When I turn back to Ella, she is watching me with eyes half lidded. “Aiko,” she whispers, clasping her hands in her lap. Though her voice is raspy now, my name has always sounded perfect on her lips. “I’m sorry.”
“You can’t apologize,” I say immediately, guilt crashing over me like an angry wave. “You haven’t done anything. Whatever you’re apologizing for, you’re not responsible for it.”
“Your eyes smile less and less,” Ella says carefully, as though I’m the sick one. “I miss seeing your smile. It’s because of me, isn’t it?”
I feel the tears welling up again, then a spark of fury that I can’t just swipe them away from my eyes. “No,” I insist, breaking eye contact. “That’s not your fault, El. I’m not supposed to get attached to patients, it’s the first thing we learned in school.”

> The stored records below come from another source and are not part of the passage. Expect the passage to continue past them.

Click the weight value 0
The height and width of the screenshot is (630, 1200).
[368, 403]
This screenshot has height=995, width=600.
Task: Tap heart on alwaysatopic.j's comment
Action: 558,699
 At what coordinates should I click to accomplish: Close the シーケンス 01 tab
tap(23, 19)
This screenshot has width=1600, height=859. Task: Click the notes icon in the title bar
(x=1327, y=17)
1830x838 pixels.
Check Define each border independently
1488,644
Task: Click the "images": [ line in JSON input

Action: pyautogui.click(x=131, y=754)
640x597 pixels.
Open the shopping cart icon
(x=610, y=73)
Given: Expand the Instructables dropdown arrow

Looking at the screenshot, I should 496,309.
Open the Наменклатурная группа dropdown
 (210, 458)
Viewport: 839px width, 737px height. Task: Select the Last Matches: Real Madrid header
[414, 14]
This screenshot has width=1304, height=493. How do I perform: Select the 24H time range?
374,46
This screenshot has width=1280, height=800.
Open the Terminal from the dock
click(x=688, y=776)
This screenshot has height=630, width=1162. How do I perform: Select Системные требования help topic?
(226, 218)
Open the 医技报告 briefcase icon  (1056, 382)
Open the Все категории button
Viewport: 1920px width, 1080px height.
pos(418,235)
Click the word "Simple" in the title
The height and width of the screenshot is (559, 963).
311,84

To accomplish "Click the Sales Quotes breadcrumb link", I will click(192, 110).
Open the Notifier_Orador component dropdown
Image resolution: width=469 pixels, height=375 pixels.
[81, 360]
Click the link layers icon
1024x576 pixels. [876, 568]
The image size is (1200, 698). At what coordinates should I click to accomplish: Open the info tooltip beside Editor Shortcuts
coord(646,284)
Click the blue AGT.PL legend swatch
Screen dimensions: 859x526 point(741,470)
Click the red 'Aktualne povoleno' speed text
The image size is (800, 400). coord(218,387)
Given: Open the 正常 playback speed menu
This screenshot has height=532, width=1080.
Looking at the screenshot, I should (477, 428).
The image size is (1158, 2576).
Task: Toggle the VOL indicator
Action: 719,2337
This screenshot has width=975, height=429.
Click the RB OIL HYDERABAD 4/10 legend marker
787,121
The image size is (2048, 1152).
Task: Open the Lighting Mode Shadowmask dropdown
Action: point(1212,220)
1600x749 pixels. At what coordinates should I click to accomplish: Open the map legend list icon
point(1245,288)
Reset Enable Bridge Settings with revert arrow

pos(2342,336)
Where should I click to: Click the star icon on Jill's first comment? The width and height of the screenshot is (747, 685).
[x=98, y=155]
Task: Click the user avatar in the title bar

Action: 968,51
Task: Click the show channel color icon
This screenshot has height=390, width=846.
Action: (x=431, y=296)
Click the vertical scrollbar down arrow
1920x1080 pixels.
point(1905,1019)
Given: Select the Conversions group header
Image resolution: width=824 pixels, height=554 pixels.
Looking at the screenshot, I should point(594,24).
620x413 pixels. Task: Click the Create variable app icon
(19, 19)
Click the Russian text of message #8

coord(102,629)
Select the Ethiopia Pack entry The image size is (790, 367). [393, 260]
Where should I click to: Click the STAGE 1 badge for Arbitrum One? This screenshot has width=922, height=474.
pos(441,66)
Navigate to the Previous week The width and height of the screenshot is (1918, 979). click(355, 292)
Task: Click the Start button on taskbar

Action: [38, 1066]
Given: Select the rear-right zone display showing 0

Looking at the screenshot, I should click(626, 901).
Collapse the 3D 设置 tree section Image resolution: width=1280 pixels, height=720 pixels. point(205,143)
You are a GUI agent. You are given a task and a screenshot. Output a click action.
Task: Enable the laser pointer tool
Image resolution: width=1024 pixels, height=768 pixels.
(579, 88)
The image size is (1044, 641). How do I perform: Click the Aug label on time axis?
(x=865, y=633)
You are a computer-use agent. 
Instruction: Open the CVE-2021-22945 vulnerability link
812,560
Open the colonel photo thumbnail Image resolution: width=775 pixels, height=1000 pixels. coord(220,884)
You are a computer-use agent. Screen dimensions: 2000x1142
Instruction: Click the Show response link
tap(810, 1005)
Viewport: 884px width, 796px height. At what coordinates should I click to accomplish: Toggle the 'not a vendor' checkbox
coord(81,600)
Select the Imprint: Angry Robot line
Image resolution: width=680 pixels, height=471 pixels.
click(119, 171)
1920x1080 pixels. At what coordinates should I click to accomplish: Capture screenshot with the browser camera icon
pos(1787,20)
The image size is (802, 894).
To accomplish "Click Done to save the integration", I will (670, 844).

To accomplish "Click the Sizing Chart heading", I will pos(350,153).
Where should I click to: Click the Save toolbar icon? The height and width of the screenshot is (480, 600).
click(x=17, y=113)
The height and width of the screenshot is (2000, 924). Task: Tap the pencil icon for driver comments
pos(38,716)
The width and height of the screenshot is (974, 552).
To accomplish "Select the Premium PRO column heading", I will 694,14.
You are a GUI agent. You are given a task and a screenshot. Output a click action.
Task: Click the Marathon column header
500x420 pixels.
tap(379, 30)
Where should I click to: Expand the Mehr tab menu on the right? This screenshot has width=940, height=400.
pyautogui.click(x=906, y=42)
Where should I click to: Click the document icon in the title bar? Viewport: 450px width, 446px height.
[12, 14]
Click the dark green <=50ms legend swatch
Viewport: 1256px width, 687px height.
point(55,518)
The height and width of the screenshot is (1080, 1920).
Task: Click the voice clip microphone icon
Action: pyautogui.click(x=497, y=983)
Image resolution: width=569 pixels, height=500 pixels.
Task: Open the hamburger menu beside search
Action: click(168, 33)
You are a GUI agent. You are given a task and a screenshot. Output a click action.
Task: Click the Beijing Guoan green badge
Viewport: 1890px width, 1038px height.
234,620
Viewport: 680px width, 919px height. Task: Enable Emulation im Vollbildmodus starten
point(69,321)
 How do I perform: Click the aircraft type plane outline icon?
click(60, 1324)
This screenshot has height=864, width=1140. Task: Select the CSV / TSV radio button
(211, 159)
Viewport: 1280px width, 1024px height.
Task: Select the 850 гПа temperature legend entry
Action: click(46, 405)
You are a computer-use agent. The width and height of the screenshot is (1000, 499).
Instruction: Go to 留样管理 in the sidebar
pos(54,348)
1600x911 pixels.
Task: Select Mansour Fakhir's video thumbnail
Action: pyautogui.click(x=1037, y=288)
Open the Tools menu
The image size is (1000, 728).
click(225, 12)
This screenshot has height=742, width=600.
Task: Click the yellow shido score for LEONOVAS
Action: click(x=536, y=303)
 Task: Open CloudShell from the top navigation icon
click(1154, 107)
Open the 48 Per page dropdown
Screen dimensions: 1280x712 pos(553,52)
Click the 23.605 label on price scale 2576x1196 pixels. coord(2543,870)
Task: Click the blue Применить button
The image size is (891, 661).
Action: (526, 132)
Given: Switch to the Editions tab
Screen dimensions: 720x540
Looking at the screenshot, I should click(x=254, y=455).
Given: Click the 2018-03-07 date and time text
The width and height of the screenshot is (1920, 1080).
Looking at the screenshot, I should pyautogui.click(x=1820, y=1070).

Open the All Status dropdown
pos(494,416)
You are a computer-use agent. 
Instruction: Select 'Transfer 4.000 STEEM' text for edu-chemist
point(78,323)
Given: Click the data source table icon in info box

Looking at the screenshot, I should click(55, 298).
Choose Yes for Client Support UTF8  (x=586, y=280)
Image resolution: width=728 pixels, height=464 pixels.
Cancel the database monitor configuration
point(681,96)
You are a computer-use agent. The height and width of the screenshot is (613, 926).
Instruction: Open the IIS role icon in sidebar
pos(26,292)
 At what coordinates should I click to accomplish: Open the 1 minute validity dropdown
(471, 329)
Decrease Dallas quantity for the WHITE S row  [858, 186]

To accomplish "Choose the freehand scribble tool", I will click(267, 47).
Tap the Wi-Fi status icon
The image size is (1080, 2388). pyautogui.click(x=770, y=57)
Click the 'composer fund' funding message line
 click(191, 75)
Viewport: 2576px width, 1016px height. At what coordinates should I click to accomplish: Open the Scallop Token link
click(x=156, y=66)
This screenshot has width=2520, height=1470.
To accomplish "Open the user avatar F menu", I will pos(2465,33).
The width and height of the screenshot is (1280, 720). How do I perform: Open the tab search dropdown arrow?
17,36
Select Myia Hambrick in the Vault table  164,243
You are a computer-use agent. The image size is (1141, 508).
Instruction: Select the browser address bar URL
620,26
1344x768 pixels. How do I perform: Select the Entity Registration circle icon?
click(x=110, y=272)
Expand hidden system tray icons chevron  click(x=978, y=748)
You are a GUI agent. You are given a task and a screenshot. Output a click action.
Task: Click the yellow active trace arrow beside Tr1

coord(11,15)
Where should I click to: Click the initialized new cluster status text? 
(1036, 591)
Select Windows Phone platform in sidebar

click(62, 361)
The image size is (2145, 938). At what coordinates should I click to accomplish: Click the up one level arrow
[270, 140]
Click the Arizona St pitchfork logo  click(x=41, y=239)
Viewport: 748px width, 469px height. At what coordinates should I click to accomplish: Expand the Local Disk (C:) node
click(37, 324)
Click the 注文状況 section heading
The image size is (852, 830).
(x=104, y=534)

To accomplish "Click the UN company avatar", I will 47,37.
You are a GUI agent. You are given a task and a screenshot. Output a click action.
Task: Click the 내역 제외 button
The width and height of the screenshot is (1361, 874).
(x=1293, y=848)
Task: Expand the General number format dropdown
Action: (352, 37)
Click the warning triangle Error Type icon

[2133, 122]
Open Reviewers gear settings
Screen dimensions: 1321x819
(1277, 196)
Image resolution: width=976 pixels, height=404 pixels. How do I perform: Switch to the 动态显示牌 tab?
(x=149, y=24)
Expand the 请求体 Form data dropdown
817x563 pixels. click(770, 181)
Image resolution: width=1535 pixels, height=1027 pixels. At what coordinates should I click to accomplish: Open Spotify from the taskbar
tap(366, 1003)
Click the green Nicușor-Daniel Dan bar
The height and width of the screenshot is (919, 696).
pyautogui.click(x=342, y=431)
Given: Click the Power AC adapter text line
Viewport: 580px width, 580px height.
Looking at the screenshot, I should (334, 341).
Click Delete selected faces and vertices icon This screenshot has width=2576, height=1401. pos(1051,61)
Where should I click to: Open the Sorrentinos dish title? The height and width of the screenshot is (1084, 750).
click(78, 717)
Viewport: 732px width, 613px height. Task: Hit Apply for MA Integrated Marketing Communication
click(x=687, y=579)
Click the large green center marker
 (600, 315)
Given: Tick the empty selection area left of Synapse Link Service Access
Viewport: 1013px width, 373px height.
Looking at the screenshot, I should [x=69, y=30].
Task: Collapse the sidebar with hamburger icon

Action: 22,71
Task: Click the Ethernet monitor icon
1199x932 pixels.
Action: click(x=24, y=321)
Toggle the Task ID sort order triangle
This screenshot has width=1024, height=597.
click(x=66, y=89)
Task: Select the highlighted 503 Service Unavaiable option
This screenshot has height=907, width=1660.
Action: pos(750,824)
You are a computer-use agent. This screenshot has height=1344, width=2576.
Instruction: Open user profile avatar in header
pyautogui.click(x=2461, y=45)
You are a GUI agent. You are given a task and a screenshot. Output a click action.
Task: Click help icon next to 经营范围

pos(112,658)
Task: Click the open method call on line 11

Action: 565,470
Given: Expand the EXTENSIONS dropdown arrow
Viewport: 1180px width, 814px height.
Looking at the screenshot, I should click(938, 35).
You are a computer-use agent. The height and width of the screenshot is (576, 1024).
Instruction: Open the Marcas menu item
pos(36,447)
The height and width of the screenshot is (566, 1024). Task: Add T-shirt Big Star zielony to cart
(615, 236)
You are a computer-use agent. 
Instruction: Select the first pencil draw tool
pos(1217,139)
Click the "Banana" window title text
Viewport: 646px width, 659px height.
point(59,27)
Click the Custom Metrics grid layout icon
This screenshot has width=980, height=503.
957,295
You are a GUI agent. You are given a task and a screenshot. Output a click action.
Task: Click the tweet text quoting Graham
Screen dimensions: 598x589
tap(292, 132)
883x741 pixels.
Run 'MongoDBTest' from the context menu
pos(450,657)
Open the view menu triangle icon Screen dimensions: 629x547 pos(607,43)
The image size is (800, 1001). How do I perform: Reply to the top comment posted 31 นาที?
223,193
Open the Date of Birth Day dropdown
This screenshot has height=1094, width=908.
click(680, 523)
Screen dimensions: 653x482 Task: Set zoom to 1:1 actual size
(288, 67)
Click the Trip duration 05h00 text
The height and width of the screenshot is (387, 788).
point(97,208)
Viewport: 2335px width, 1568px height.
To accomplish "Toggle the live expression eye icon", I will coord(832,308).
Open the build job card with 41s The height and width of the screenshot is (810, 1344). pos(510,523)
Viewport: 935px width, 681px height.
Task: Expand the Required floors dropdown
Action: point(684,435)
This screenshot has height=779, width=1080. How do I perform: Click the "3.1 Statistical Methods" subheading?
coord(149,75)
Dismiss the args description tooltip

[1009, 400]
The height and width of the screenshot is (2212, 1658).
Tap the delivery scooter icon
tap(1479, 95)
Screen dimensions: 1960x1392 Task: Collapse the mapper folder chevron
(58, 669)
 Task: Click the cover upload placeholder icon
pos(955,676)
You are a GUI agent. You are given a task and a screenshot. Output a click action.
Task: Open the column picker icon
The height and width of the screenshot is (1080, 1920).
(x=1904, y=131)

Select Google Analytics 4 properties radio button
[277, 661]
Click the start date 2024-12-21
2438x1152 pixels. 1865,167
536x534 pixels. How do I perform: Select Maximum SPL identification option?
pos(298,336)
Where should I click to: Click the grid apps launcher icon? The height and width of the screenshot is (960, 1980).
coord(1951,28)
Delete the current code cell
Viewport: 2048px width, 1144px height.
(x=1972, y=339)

Ella swallows, then coughs into her fist again. Another stroke of red on the white sheet. “You should apologize to yourself, then.” Her expression shows nothing but conviction, an emotion so strong that I can’t help getting swept up in it.
“Then I’m sorry,” I whisper, but I’m not. I’m not sorry to myself, because though loving her is painful, it is what keeps me whole. No, I am sorry that it is someone like her that the world must take away, that such a bright light must be extinguished so brutally. That one day, she will be the bright red cardinal sitting in the window, while I must keep on living.
A knock sounds on the door right as a soft smile climbs onto her face. “Aiko,” someone calls, muffled through the wood, and I bite on my tongue to distract from the ache in my chest. “You’re needed in 418. They’re dropping like flies out here.”
I turn to Ella, and she must sense my panic, because she raises her hands to make a heart with her fingers. “Go,” she says. “I’ll still be here.” I can see in her face that she believes it. I dread the day when she doesn’t.
I love you dies on the tip of my tongue. “Hang in there,” I say instead, closing my eyes and standing. I cannot look at her while I leave for fear that I will go running back. She whispers a goodbye just before the door shuts.
As I take the bottle of bleach back into my hand, my stomach turns again. I hate this. I hate it here, I hate being here, and I hate living like this, and yet, I am someone who cannot afford to die. Perhaps, when the bodies become too many, the rest of the doctors may lose their minds just as I’m doing now.
There is no end to what I have found myself in. All I must do is scrub and wait for my world to fall apart.